I have found in these situations, I can fix the problems by doing the following in order to rebuild the database.

  1. WARNING: This solution involves deleting files and could leave your email totally destroyed and you without a way to recover. You should darn well BACKUP the “~/Library/Mail” folder before proceeding [you do make backups regularly, don't you?].
  2. I first make screen capture images of my “Unread Messages” and “Flagged Messages” smart folders in Mail.app. Rebuilding the database seems to find messages that were not marked as unread and properly labels them unread. So these snapshots provide an easy way to record what I actually thought was unread. If you don’t have those smart folder built, I suggest building them… smart folders are actually a slick feature.

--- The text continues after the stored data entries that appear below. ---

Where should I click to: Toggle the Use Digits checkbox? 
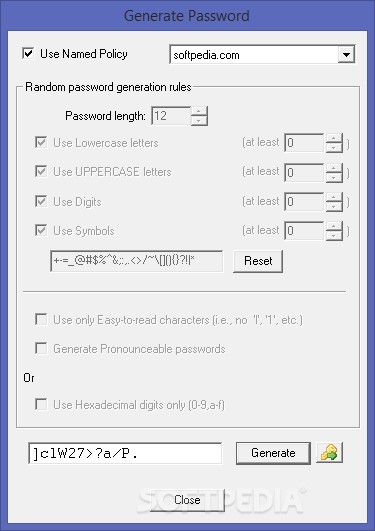tap(41, 201)
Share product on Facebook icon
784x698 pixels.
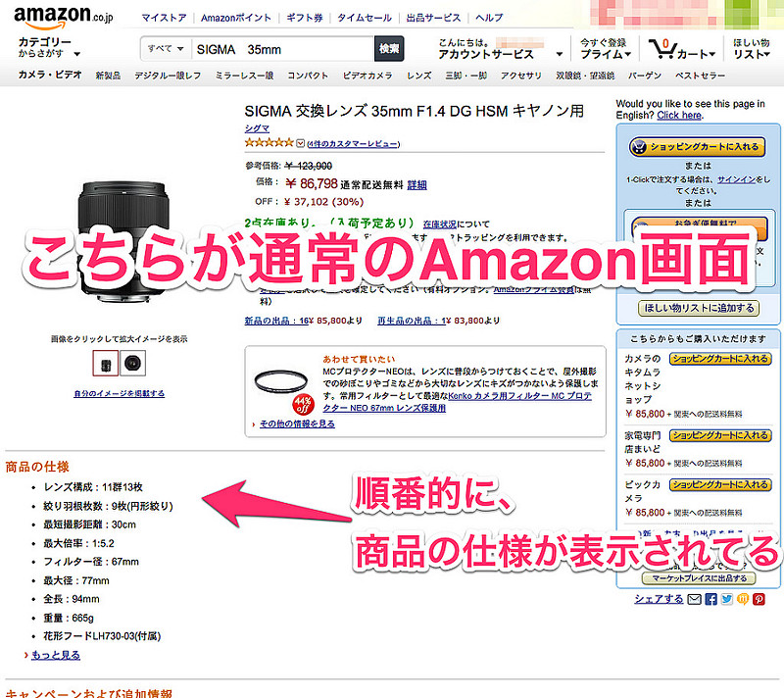[x=711, y=599]
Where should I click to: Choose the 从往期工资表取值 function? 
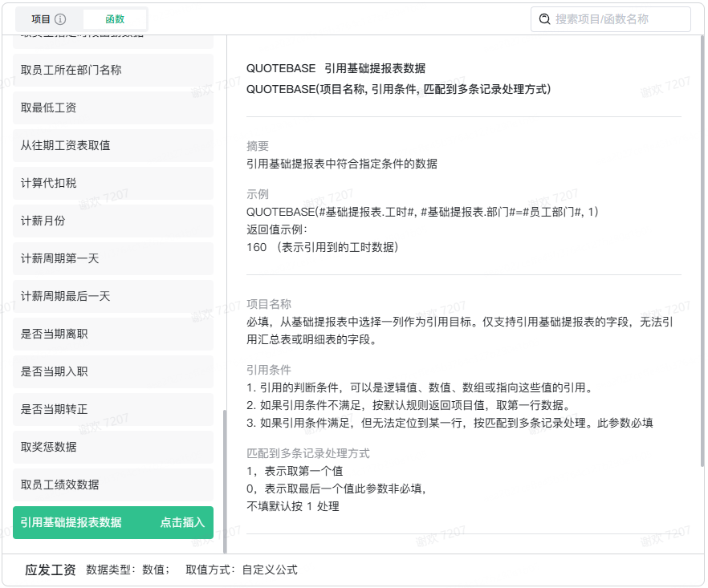(x=112, y=145)
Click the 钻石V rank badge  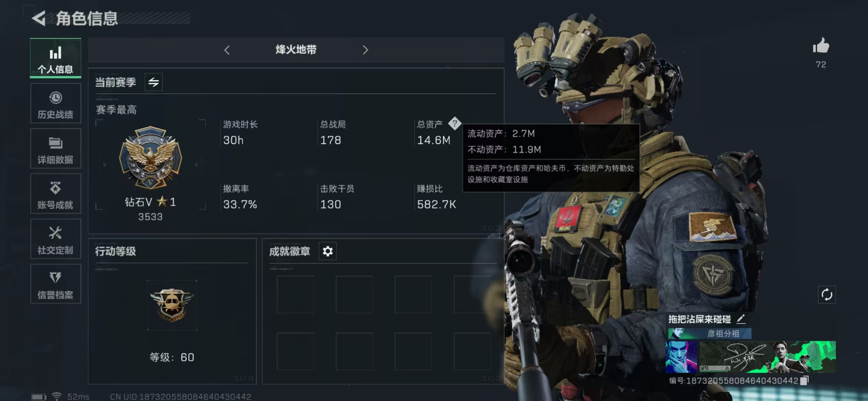(x=150, y=158)
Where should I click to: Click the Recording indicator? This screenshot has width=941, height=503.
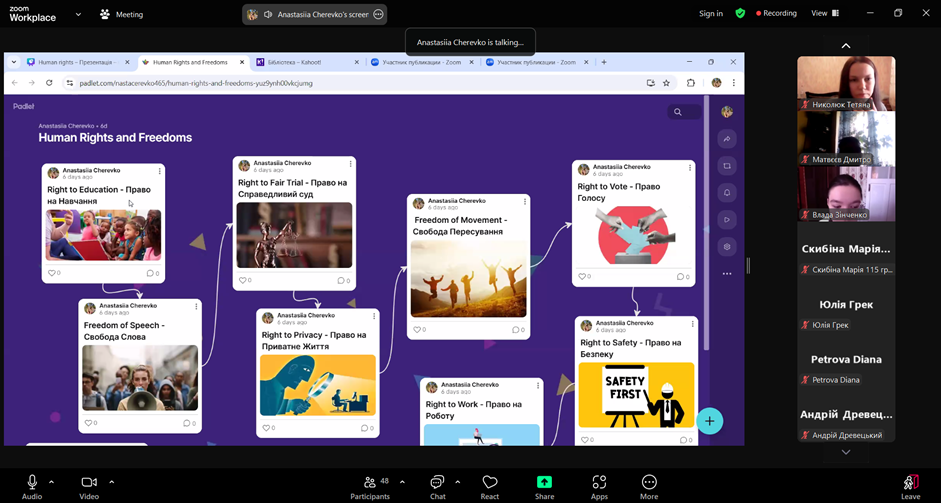pos(777,14)
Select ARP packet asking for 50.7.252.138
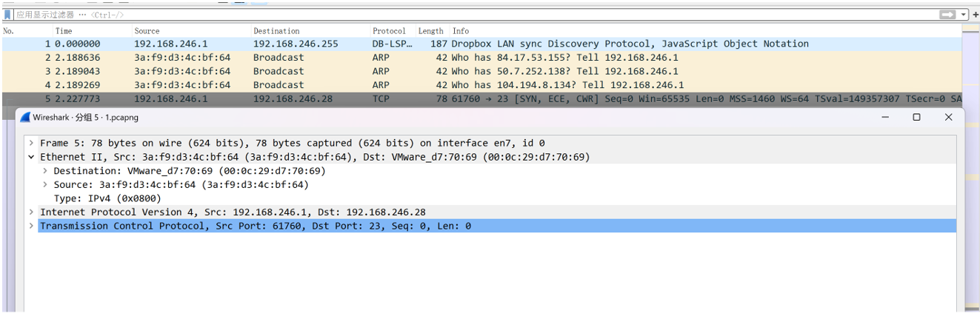980x316 pixels. 481,71

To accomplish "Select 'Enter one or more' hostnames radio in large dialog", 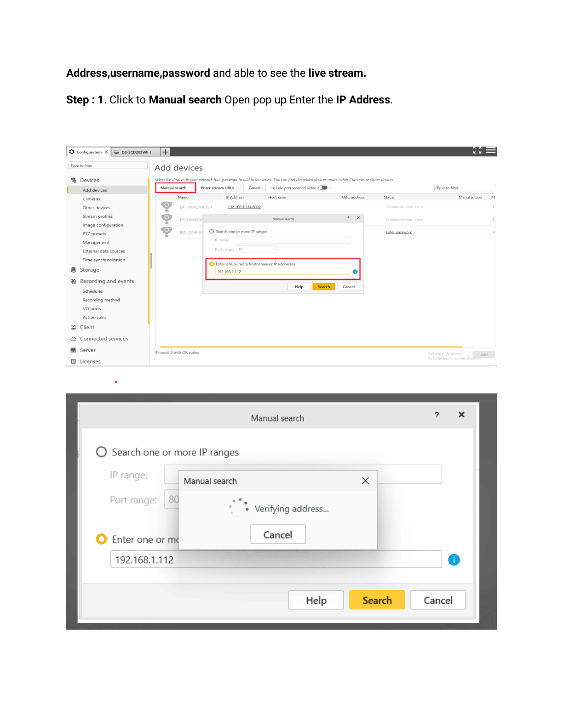I will (101, 539).
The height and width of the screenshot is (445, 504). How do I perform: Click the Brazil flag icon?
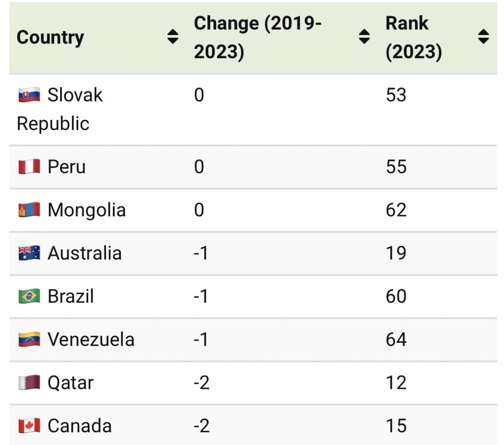click(x=29, y=297)
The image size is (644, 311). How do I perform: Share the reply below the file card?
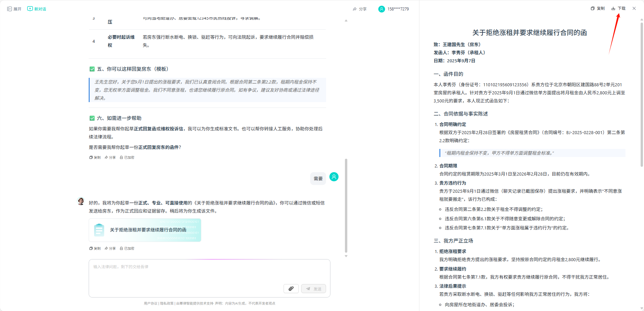pyautogui.click(x=110, y=249)
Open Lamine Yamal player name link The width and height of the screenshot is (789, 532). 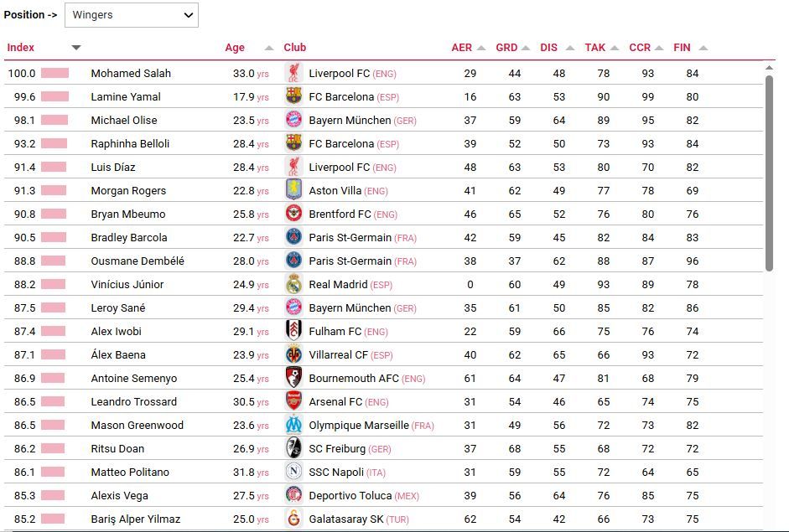pyautogui.click(x=126, y=96)
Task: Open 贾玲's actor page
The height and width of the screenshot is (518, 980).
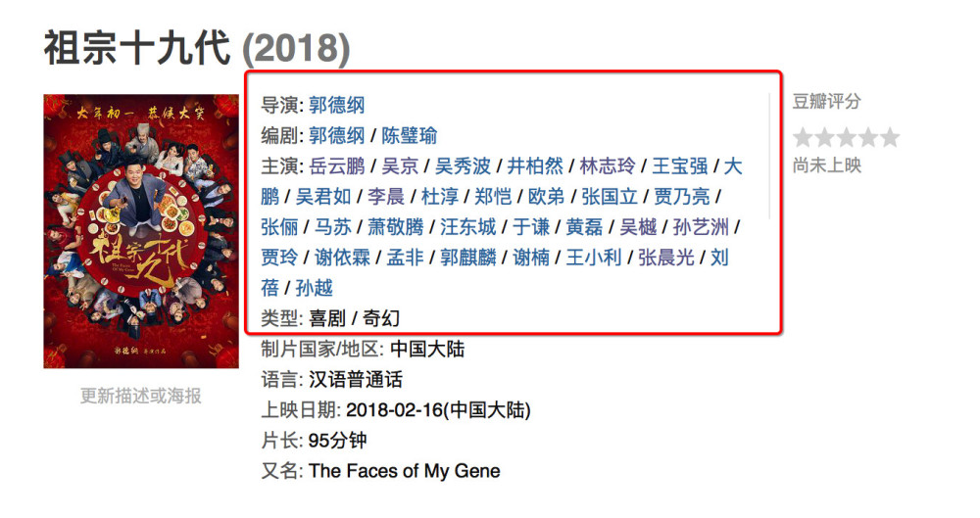Action: (278, 258)
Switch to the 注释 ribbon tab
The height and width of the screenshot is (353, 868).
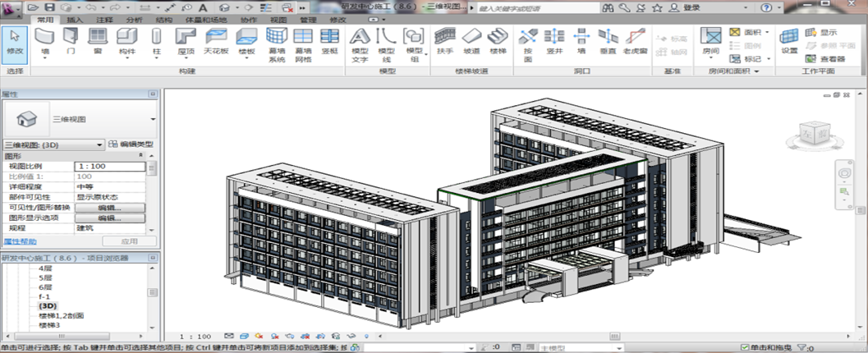(105, 19)
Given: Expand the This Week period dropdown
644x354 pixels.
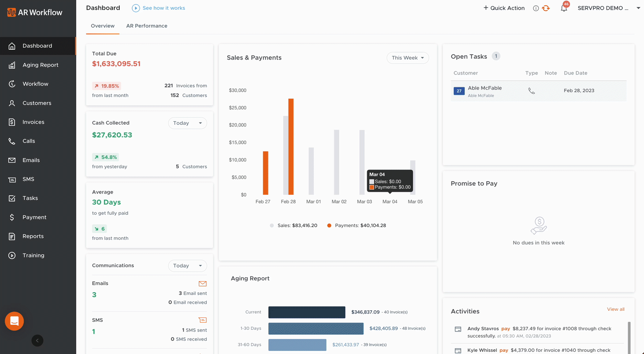Looking at the screenshot, I should (407, 58).
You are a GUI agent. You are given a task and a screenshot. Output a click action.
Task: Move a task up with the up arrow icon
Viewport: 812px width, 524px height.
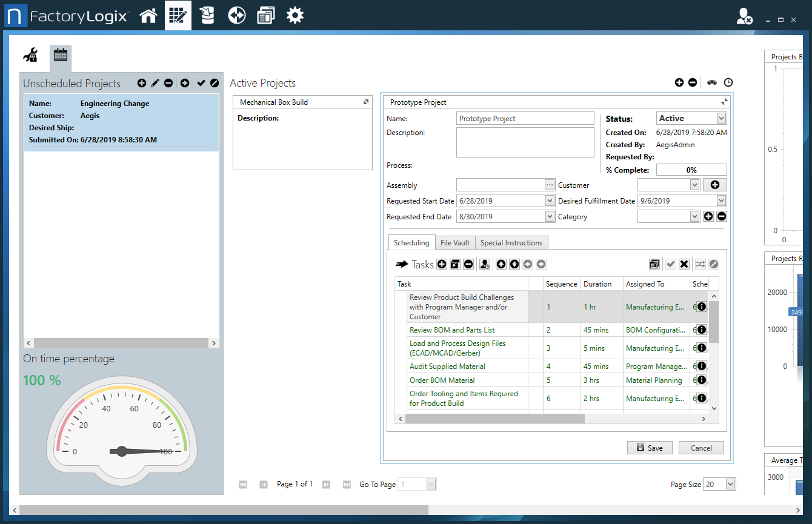500,264
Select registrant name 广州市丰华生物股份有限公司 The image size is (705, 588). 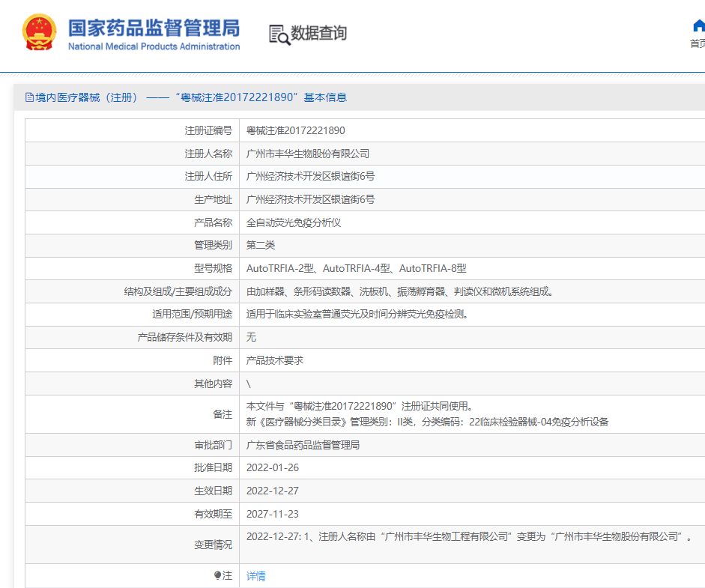pyautogui.click(x=308, y=154)
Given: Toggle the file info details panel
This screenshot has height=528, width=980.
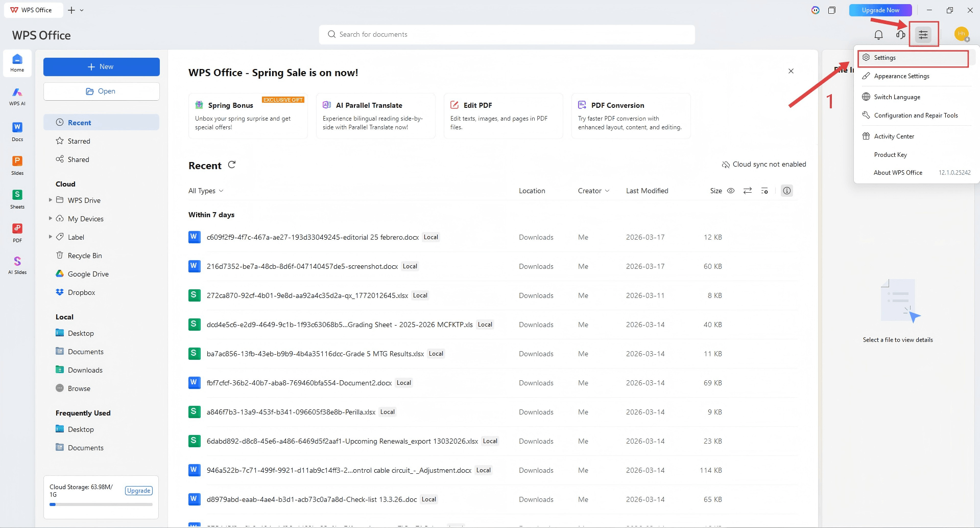Looking at the screenshot, I should point(787,191).
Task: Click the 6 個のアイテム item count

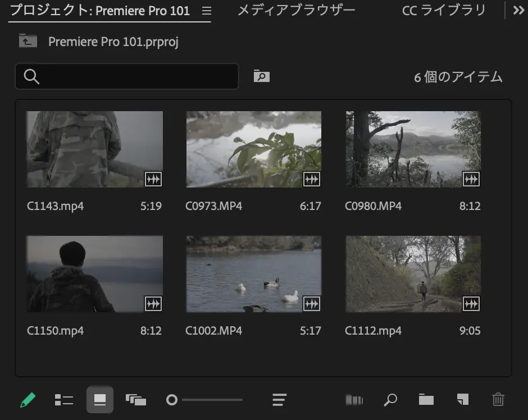Action: (458, 78)
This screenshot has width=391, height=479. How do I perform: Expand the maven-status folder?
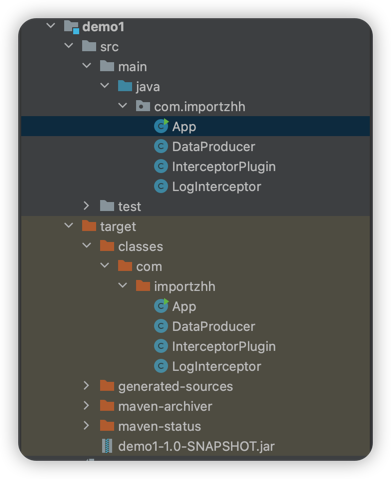click(x=86, y=426)
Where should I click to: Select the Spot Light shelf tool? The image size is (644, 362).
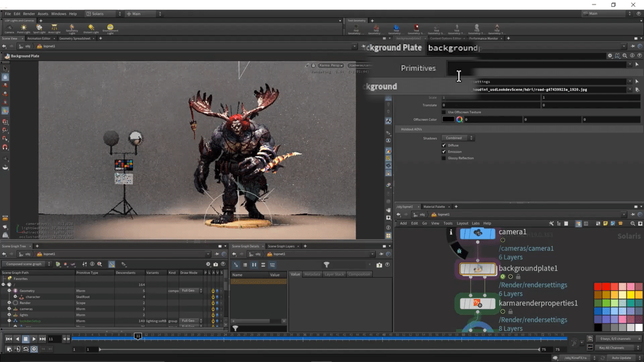click(39, 27)
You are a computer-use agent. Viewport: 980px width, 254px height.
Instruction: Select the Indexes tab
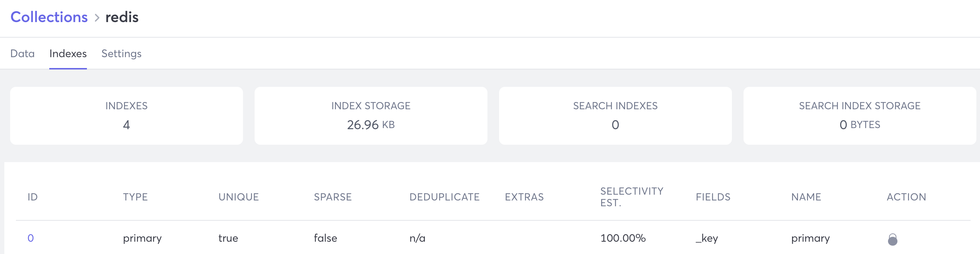pos(68,54)
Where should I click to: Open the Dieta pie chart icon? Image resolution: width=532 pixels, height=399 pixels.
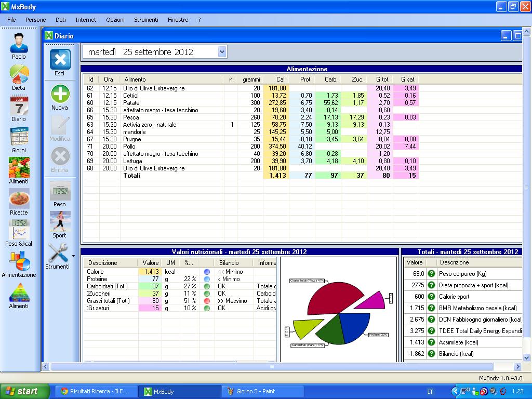pyautogui.click(x=19, y=74)
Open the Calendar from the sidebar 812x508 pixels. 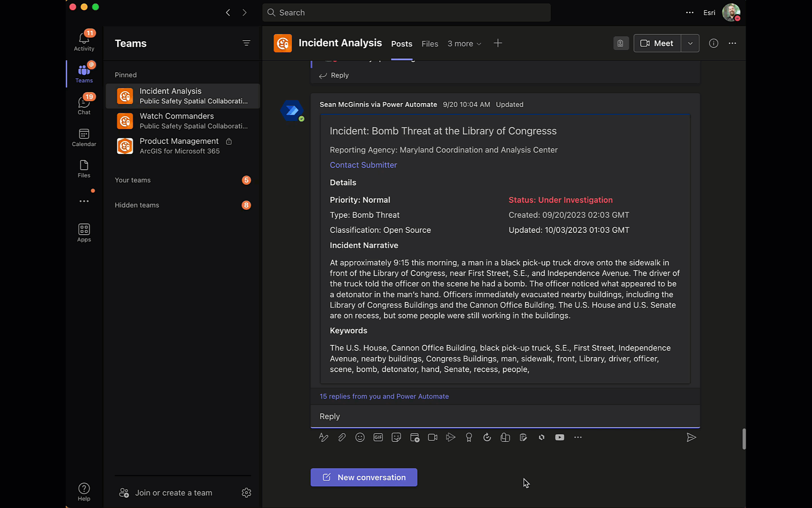tap(84, 137)
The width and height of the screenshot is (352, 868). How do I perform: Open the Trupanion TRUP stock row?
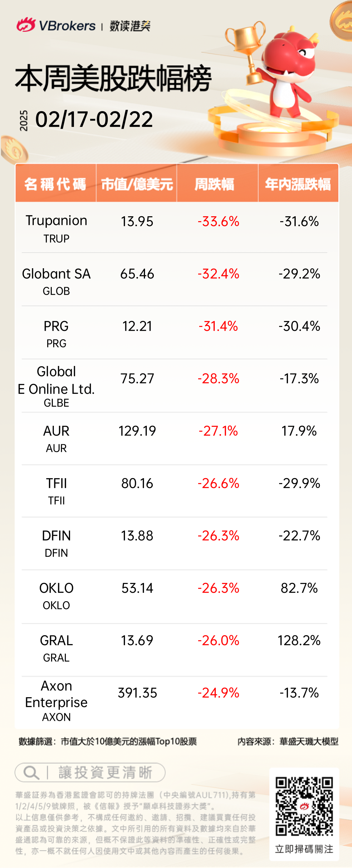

  3. I then quit Mail.app and move the “~/Library/Envelope Index” file to the desktop.
  4. I relaunch Mail.app, this will prompt Mail.app to “Reimport the email”. This is the process by which it appears to rebuild its database.
  5. Several minutes later, when it is done, I look at my “Unread Messages” and “Flagged Messages” smart folders and “read” or “unflag” any messages that I had previously marked as read and/or flagged.
    • I have noticed that often there will be duplicate copies of the emails left over at this stage. I suspect that when email was moved from my “Inbox” to the folder, the copy in the Inbox didn’t get deleted properly, so it gets recovered in the database rebuild. I have not confirmed this, but it does seem to happen a lot.
  6. Once you are convinced everything is OK, delete the “Envelope Index” file you placed on your desktop.

And that’s it. You mileage may vary, so don’t blame me if this explodes in your face.